··· TEXT PROVIDED

T minus 354: Bursts (a.k.a. Power Law)

I’m finally down to the last couple of chapters of this book by Barabasi entitled “Bursts: The Hidden Pattern Behind Everything We Do.” I was in Borders last month looking for a gift for a friend, when I chanced upon this book in the non-fiction section.  I was looking at the name of the author, it was very familiar… it turned out that he is one of the collaborators of my previous mentor (where I did a 5-month lab rotation and was fortunate enough to generate relevant data that were included in an article published in Genome Research).  I have never personally met the guy, but I have this “thing” with physicists – they never fail to amaze me.  I read the short description on the book flap, and it really caught my interest.  However, since it was a relatively new release and only available in hardcover, I could not afford it.  A few days later, I went to the public library to return some stuff and found the book being displayed on the shelves facing the entrance!  I immediately borrowed it and started reading it that same day!  It is such a fascinating book!  I liked the way he explained complicated and technical terms by using very tangible examples, even using personal experiences and his own personal history (that dates back to the 1500s in Transylvannia) to get to his point.  I have to say, he had a tendency to keep you on your toes while reading, which got tiring for a while (I caught myself  saying – get to the point already! – a couple of times), but it was all worth it.  The different scenarios and stories he wove together in “Bursts” actually made sense in hindsight.  If I summarize the whole book, I can write it down in one sentence – one “ennui-inducing” sentence – that human behavior is not actually governed by randomness (following a Poisson or Gaussian distribution) but is defined by bursts (or Power Law), which allows us to potentially predict what one is about to do next.  Don’t let the physics terms scare you off, he did a great job in making his research focus very accessible to non-physicists (or non-mathematicians or non-statisticians or anyone not so good with numbers for that matter).  Albert-Laszlo Barabasi definitely amazed me with how he looks at the going-ons in the world.  Really cool stuff!

T minus 362: Missing a muffler


A couple of weeks ago, I backed up into a snow bank that misaligned one of my mufflers.  I didn’t attend to it as soon as I should have, and because I’ve been driving around the pothole-ridden streets of Worcester, it eventually came off.  Now my car makes a booming sound every time I step on the accelerator.  I planned on going to the car repair shop this morning, but the rainy, dreary weather made me change my mind and put it off (again!).  I should really go tomorrow and have this fixed.

T minus 363: It’s beginning to look a lot like Spring



The last couple days have been warmer than usual – about 20 degrees Fahrenheit warmer.  It is a welcome respite to the winter beating we got the last couple of months.  The snow banks have been reduced to flood and puddles, and we can see the sidewalks again!  However, this particular snow bank in downtown Worcester does not want give up and is holding its ground.  Maybe another two days of 40F will finally send it off to a liquid state.

······

● REQUIRED WORK
Answer these questions about the blog entries above:
1. Where did the writer find the book on display and borrow it?
2. What did the writer back into that misaligned one of the car's mufflers?
3. How much warmer than usual have the last couple of days been, according to the spring entry?

··· RECORDED INFORMATION

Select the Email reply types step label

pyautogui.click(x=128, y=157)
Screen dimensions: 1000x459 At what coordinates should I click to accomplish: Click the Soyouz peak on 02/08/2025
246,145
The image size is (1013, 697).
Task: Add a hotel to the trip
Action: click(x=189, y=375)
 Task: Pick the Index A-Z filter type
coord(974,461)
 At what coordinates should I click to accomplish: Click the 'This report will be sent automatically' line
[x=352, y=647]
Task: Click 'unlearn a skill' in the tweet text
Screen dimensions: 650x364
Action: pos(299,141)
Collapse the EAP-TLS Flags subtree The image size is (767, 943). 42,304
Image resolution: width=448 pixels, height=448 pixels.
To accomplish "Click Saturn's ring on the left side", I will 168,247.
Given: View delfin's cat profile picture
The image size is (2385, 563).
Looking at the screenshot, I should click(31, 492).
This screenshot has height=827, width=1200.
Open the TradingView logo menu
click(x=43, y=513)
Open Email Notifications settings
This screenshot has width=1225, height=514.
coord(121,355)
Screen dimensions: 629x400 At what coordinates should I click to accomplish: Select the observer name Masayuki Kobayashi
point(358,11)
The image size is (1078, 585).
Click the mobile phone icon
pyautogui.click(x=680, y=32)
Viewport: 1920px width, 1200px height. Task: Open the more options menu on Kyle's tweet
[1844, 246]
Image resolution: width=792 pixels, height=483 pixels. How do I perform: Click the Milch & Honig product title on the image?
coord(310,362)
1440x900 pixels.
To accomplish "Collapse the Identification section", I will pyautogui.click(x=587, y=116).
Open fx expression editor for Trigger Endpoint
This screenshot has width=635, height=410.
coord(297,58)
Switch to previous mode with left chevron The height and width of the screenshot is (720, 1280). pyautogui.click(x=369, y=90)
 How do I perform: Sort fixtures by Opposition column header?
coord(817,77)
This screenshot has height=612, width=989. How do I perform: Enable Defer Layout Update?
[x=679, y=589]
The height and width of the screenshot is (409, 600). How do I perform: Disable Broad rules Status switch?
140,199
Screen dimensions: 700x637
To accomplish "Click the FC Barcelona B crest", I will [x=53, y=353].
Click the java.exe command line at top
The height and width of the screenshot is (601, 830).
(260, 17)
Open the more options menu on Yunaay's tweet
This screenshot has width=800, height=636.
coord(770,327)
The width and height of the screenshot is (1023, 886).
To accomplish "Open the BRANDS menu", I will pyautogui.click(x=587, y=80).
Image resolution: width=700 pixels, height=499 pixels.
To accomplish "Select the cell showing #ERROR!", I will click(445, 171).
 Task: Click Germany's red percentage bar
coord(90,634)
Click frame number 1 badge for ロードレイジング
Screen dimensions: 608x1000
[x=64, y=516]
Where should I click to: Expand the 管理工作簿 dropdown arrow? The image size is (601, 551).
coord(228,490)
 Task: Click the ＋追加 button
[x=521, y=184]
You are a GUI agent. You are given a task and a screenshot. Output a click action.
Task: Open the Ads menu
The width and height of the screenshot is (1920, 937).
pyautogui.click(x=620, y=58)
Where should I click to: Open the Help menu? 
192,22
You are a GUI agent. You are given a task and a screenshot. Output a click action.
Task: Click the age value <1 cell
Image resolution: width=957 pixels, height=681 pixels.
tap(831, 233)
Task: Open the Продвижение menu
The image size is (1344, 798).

······

● SOLUTION TO THIS PROBLEM
1. At the public library, on the shelves facing the entrance.
2. A snow bank.
3. About 20 degrees Fahrenheit warmer.